**WRITTEN PROBLEM:**
Render all of the material below as a Markdown table with columns headed Row and Line. Put each non-blank line in its own row, numbered in order.

**RECORD LIST:**

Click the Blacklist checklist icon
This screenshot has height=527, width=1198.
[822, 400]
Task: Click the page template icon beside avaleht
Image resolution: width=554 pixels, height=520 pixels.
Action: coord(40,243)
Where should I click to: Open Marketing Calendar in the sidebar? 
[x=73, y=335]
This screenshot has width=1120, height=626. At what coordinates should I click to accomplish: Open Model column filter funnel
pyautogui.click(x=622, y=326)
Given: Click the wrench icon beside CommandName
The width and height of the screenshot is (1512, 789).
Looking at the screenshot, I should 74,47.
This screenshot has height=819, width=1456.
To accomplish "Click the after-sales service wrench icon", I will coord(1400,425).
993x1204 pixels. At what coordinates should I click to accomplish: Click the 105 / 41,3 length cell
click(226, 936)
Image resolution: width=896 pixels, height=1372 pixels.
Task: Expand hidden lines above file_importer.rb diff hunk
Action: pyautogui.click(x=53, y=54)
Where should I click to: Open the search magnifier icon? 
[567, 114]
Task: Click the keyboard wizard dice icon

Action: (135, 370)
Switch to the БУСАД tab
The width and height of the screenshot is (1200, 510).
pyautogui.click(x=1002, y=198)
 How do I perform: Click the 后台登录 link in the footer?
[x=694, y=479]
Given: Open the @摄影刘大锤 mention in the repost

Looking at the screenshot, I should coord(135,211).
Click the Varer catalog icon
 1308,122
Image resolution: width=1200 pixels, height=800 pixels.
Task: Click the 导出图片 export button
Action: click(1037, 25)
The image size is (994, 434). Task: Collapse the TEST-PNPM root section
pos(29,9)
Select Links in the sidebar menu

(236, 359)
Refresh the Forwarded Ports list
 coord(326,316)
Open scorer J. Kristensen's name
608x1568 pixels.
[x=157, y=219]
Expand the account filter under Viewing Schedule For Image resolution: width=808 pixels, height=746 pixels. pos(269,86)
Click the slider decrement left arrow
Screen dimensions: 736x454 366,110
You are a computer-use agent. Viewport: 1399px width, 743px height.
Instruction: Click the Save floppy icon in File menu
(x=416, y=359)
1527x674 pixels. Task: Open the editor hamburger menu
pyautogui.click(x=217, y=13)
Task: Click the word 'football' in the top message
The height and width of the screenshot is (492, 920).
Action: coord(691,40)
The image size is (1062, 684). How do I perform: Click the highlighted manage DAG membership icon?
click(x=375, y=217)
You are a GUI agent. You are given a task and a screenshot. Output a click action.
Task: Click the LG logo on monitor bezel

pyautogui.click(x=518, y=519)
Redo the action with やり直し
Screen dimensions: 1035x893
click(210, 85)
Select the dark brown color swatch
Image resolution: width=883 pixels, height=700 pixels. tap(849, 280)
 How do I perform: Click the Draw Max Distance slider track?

**SOLUTION FOR THIS EXERCISE:**
| Row | Line |
|---|---|
| 1 | Click the Blacklist checklist icon |
| 2 | This screenshot has height=527, width=1198. |
| 3 | [822, 400] |
| 4 | Task: Click the page template icon beside avaleht |
| 5 | Image resolution: width=554 pixels, height=520 pixels. |
| 6 | Action: coord(40,243) |
| 7 | Where should I click to: Open Marketing Calendar in the sidebar?  |
| 8 | [x=73, y=335] |
| 9 | This screenshot has width=1120, height=626. At what coordinates should I click to accomplish: Open Model column filter funnel |
| 10 | pyautogui.click(x=622, y=326) |
| 11 | Given: Click the wrench icon beside CommandName |
| 12 | The width and height of the screenshot is (1512, 789). |
| 13 | Looking at the screenshot, I should 74,47. |
| 14 | This screenshot has height=819, width=1456. |
| 15 | To accomplish "Click the after-sales service wrench icon", I will coord(1400,425). |
| 16 | 993x1204 pixels. At what coordinates should I click to accomplish: Click the 105 / 41,3 length cell |
| 17 | click(226, 936) |
| 18 | Image resolution: width=896 pixels, height=1372 pixels. |
| 19 | Task: Expand hidden lines above file_importer.rb diff hunk |
| 20 | Action: pyautogui.click(x=53, y=54) |
| 21 | Where should I click to: Open the search magnifier icon?  |
| 22 | [567, 114] |
| 23 | Task: Click the keyboard wizard dice icon |
| 24 | Action: (135, 370) |
| 25 | Switch to the БУСАД tab |
| 26 | The width and height of the screenshot is (1200, 510). |
| 27 | pyautogui.click(x=1002, y=198) |
| 28 |  How do I perform: Click the 后台登录 link in the footer? |
| 29 | [x=694, y=479] |
| 30 | Given: Open the @摄影刘大锤 mention in the repost |
| 31 | Looking at the screenshot, I should coord(135,211). |
| 32 | Click the Varer catalog icon |
| 33 |  1308,122 |
| 34 | Image resolution: width=1200 pixels, height=800 pixels. |
| 35 | Task: Click the 导出图片 export button |
| 36 | Action: click(1037, 25) |
| 37 | The image size is (994, 434). Task: Collapse the TEST-PNPM root section |
| 38 | pos(29,9) |
| 39 | Select Links in the sidebar menu |
| 40 | (236, 359) |
| 41 | Refresh the Forwarded Ports list |
| 42 |  coord(326,316) |
| 43 | Open scorer J. Kristensen's name |
| 44 | 608x1568 pixels. |
| 45 | [x=157, y=219] |
| 46 | Expand the account filter under Viewing Schedule For Image resolution: width=808 pixels, height=746 pixels. pos(269,86) |
| 47 | Click the slider decrement left arrow |
| 48 | Screen dimensions: 736x454 366,110 |
| 49 | You are a computer-use agent. Viewport: 1399px width, 743px height. |
| 50 | Instruction: Click the Save floppy icon in File menu |
| 51 | (x=416, y=359) |
| 52 | 1527x674 pixels. Task: Open the editor hamburger menu |
| 53 | pyautogui.click(x=217, y=13) |
| 54 | Task: Click the word 'football' in the top message |
| 55 | The height and width of the screenshot is (492, 920). |
| 56 | Action: coord(691,40) |
| 57 | The image size is (1062, 684). How do I perform: Click the highlighted manage DAG membership icon? |
| 58 | click(x=375, y=217) |
| 59 | You are a GUI agent. You are given a task and a screenshot. Output a click action. |
| 60 | Task: Click the LG logo on monitor bezel |
| 61 | pyautogui.click(x=518, y=519) |
| 62 | Redo the action with やり直し |
| 63 | Screen dimensions: 1035x893 |
| 64 | click(210, 85) |
| 65 | Select the dark brown color swatch |
| 66 | Image resolution: width=883 pixels, height=700 pixels. tap(849, 280) |
| 67 |  How do I perform: Click the Draw Max Distance slider track? |